What happen to cherishing each other for the unique roles we have? Yes I can take out the garbage and cut the grass, but I can dress up (just as much for me as him) I can be feminine, a man can open the door for me and I haven’t lost one bit of power. A man can wash the dishes or fold laundry and not lose his man card. A man can be a stay at home man and the wife work (and that is a challenging relationship so that both parties appreciate the other). 

I don’t want to compete with other women, I don’t want to compete with a man. I can’t do some of the jobs a man can do, physically and emotionally I wasn’t made for that. And a man can’t give birth, he can’t do some of what a woman can do. And you know what? We all have survived!

Let’s celebrate women today. But how about we celebrate everyday. That we forgive ourselves for everything we don’t get done on a daily basis. That we revel in our femininity and embrace our strengths. That we acknowledge we are fearlessly and wonderfully made. That we sometimes have to be the leader of our families, that we can be a helpmate to our partners. That we aren’t perfect in our actions, our looks, our demeanor,or how we communicate. That we each have an off day and that we have days that we are spectacular. That we embrace ourselves.

The flip side is that we embrace the men in our lives. That we praise them for the sacrifices they make, the hard work they do. That we communicate with them as a partner and not a child we are mothering. That we realize our emotions run different but to encourage our partners to show the love so to speak. To be thankful for the differences between us and our partners and that we take a day at a time. That we each have different roles in life and that doesn’t make one person or gender superior over the other.

Those moms that are stay at home moms, you have a hard job that is sometimes given a hard time and the credit goes unsaid. You are raising the future, you are a household manager, nurse, chef, and many other roles. Your job is important and you are important. Don’t forget that. But don’t lose who you are to the chores of daily life. Do a few things for yourself as well, keep your identity as well while you are caring and nurturing and teaching your kids

For those women that are working moms, you have a challenge of balance and stress, guilt and joy. You are awesome at your career and feel guilty at times. At home you worry what you didn’t do at work and when you are at work you worry about home. You are doing an amazing job at both and forgive yourself. It is great to have a rewarding career but also sad it takes two incomes to survive sometimes.

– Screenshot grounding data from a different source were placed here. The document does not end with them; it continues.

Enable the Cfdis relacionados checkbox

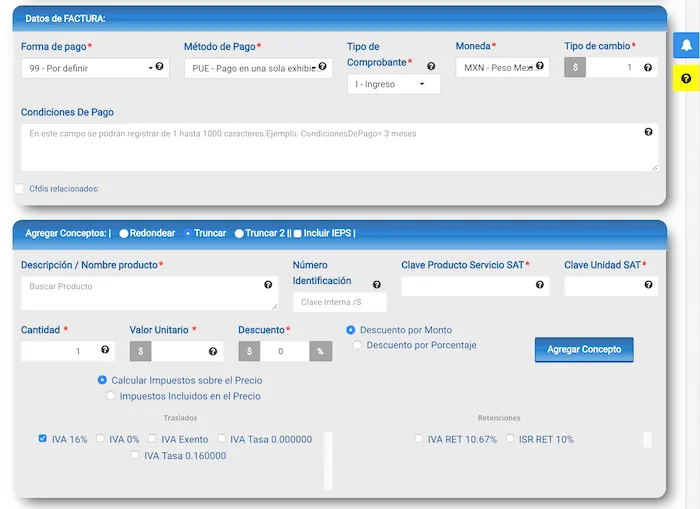point(19,188)
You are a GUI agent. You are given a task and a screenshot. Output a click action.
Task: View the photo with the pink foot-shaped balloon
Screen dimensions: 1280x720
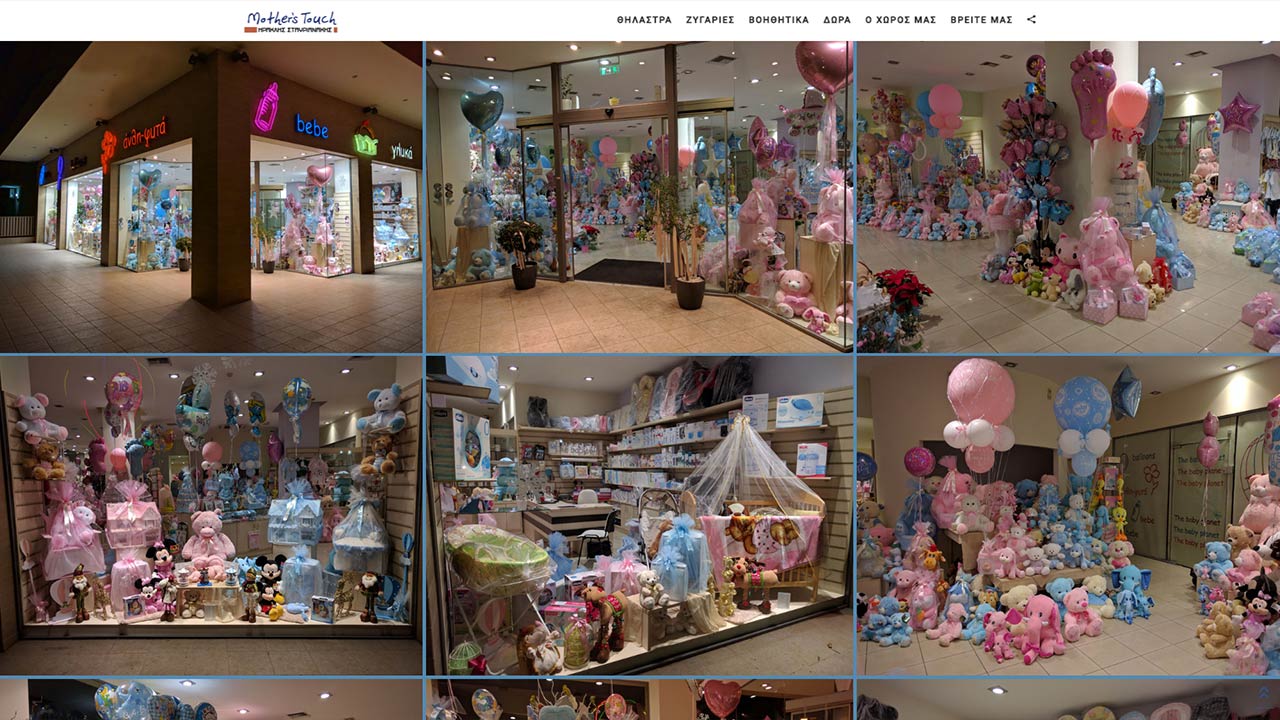click(x=1068, y=197)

For you single moms, this one is close to my heart. Give yourself a break. You are doing several roles at once and you are amazing and please forgive yourself for everything you think you are not. You are enough and more.

Even though it is international woman’s day, let’s not forget the men in our lives. The fathers who worked hard to provide and lived the best way they knew how. For the sons on our lives who captured their mothers hearts from that first snuggle to dirty hands to that sweet hug. To the men in our lives that are our partners, husbands, lovers, providers, thank you for loving your women. Thank you for appreciating their feminity and for being a help mate to them as much as a woman is yours.  To all of you amazing women out there, celebrate the uniqueness of being a woman, be kind to yourself in your thoughts and actions, be proud of who you are. Know that you are wonderful in your own way and that you don’t have to compare yourself to anyone  in appearance, in your role in life, or to anyone. You are you and that is amazing! And while I am sharing these uplifiting words of praise, I am trying to tell these same things to myself. I hope each of you has an amazing day and celebrate life each and everyday!!